▸ **Work order**: In the entries below, find the line with "Given: Open the Виды toolbar menu" and the line with "Task: Click the Bias slider handle"; give again those lines and every line between them, exactly.

▸ **Record set**:
____

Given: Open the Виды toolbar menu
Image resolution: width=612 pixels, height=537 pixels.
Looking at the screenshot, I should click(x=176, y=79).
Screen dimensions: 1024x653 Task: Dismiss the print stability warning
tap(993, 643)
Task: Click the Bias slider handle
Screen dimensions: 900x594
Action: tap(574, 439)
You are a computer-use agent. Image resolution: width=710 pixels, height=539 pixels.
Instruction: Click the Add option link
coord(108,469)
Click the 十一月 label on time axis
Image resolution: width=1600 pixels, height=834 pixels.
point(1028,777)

____

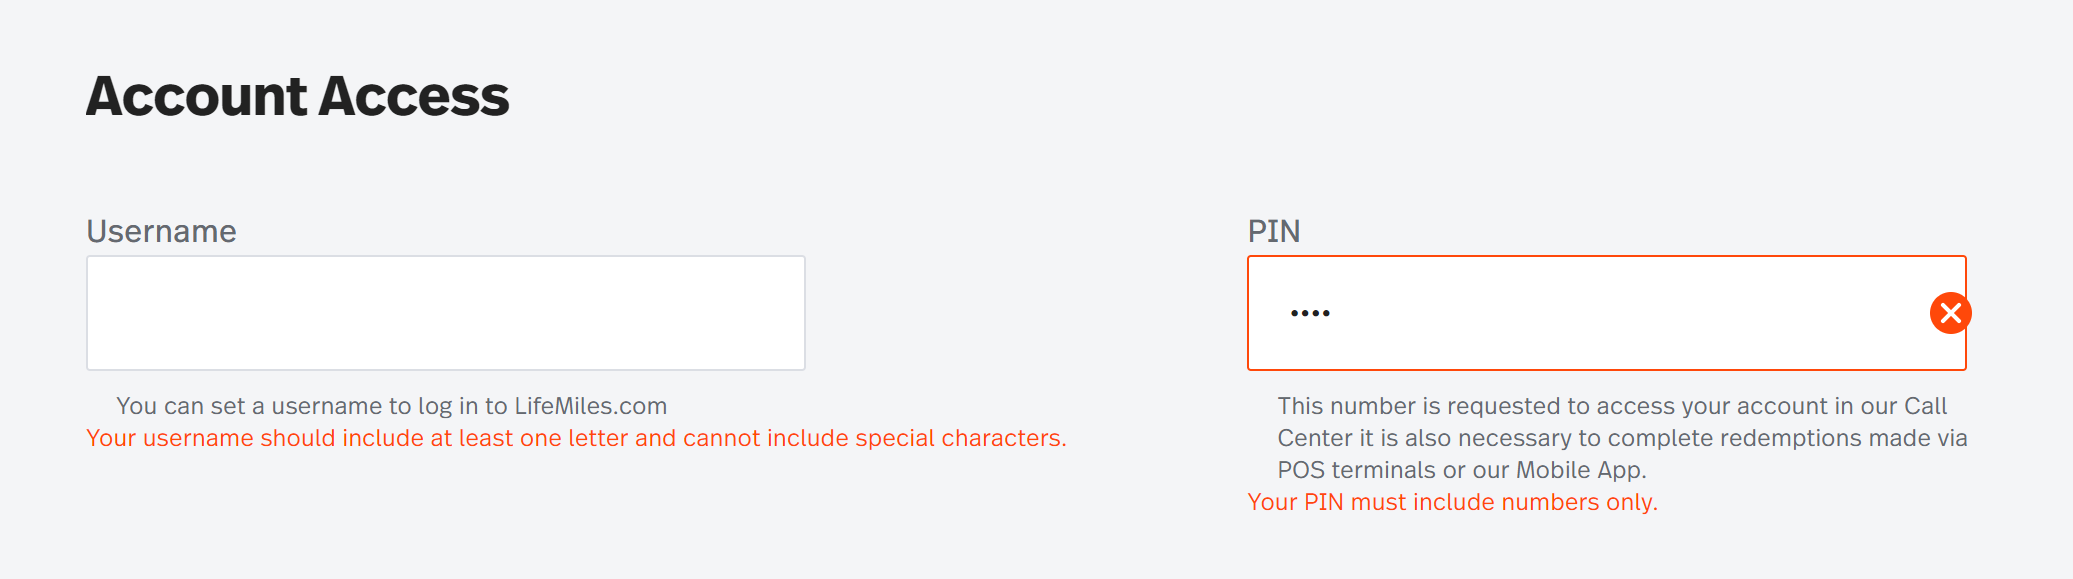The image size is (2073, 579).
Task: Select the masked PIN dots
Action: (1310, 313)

____

▸ **Written response**:
Given: Open the Виды toolbar menu
Image resolution: width=612 pixels, height=537 pixels.
Looking at the screenshot, I should click(x=176, y=79).
Screen dimensions: 1024x653 Task: Dismiss the print stability warning
tap(993, 643)
Task: Click the Bias slider handle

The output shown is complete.